Dataset entries:
=== Section Start ===

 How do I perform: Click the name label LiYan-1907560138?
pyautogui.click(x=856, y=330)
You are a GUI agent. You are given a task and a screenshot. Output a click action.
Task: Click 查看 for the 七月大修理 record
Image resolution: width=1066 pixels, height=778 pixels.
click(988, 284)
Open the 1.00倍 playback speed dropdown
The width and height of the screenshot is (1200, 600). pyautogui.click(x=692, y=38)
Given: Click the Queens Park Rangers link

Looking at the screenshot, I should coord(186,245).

=== Section End ===

### Exercise details
Write out every line, unchanged, from the one containing "You are a GUI" through the closing line of the data.

### Exercise output
You are a GUI agent. You are given a task and a screenshot. Output a click action.
Task: Click 查看 for the 七月大修理 record
Image resolution: width=1066 pixels, height=778 pixels.
click(988, 284)
Open the 1.00倍 playback speed dropdown
The width and height of the screenshot is (1200, 600). pyautogui.click(x=692, y=38)
Given: Click the Queens Park Rangers link

Looking at the screenshot, I should coord(186,245).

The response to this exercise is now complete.